Comme vous le savez, mes chers compatriotes, depuis quelques semaines, notre chère Patrie, le Bénin, traverse une crise sociale due à l’arrêt de travail décidé par certaines centrales et confédérations syndicales suite à des manifestations publiques non autorisées par l’Autorité départementale au regard des dispositions légales.

Sous le prétexte que les libertés publiques sont ainsi menacées, certains responsables syndicaux ont suscité des mouvements de débrayage visant en vain la paralysie de l’administration publique. Cependant, face à leur détermination des perturbations ont été observées par endroit.

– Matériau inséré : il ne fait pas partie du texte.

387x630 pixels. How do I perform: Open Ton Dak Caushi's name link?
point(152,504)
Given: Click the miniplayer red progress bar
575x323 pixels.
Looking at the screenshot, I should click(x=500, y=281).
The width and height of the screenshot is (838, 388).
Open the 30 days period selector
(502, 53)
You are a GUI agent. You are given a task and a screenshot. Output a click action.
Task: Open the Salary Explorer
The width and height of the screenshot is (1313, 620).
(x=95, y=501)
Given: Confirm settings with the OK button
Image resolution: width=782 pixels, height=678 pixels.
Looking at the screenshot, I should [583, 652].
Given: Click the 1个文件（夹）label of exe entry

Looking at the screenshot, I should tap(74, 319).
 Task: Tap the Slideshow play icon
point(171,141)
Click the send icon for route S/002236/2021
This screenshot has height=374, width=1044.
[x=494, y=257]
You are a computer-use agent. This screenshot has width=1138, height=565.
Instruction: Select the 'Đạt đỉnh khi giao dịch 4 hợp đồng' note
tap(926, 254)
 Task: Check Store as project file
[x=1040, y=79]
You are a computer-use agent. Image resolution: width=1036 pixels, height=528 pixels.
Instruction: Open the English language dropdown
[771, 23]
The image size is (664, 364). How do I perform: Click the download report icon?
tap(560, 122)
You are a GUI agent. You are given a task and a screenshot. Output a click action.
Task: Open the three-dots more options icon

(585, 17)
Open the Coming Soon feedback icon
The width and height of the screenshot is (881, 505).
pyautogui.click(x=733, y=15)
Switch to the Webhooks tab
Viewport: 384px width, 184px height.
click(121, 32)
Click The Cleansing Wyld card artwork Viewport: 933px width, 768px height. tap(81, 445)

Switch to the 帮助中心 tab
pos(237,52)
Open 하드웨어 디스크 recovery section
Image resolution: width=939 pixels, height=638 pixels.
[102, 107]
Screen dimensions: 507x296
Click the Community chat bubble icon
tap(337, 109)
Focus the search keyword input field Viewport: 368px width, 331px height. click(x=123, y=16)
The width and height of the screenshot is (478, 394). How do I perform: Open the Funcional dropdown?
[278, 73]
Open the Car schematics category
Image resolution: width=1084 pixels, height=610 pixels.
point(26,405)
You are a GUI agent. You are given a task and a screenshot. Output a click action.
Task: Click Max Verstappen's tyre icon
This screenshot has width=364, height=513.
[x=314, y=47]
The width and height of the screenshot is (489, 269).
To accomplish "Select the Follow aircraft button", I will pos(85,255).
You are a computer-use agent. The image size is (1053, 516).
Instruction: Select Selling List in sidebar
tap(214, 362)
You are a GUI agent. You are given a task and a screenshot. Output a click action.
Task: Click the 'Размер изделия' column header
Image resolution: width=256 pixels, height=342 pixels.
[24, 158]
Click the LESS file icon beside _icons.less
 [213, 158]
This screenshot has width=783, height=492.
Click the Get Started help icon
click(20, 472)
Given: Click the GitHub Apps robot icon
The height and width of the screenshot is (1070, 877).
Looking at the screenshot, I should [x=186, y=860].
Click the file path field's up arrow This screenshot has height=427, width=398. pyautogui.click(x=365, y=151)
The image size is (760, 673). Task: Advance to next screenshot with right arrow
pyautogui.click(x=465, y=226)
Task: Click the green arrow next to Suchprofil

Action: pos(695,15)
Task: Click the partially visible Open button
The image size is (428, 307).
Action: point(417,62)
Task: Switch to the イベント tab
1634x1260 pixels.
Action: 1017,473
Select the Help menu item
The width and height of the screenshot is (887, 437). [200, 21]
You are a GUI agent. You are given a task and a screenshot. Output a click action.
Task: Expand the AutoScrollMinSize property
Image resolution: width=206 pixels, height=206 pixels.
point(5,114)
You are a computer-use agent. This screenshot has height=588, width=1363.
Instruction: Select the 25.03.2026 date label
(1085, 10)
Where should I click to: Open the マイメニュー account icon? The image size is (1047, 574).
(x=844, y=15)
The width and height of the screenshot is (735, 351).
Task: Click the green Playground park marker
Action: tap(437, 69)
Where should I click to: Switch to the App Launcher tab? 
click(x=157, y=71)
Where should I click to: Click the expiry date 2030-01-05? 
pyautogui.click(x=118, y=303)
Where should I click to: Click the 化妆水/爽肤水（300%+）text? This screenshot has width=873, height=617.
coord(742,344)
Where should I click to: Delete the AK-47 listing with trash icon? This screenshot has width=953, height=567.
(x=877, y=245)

Malgré les concertations sectorielles entre ministres concernés et syndicats ainsi que les négociations entre Gouvernement, centrales et confédérations syndicales, en présence des facilitateurs, en vue de trouver une issue favorable à la grève, les discussions entamées depuis le 05 février 2014 n’ont pas abouti en raison des exigences maintenues par les centrales syndicales et relatives entre autres, à la restitution intégrale des défalcations opérées sur les salaires des mois de janvier et de février 2014 au titre des jours de grève de janvier.

Mes Chers Compatriotes,
Par respect pour le peuple béninois, nos institutions et notre démocratie ainsi que pour chacune et chacun de vous, j’ai toujours pris le parti de vous tenir un langage de vérité et de cœur face aux enjeux engageant l’avenir de notre Nation. C’est dans ce même état d’esprit que je veux encore m’adresser à vous aujourd’hui.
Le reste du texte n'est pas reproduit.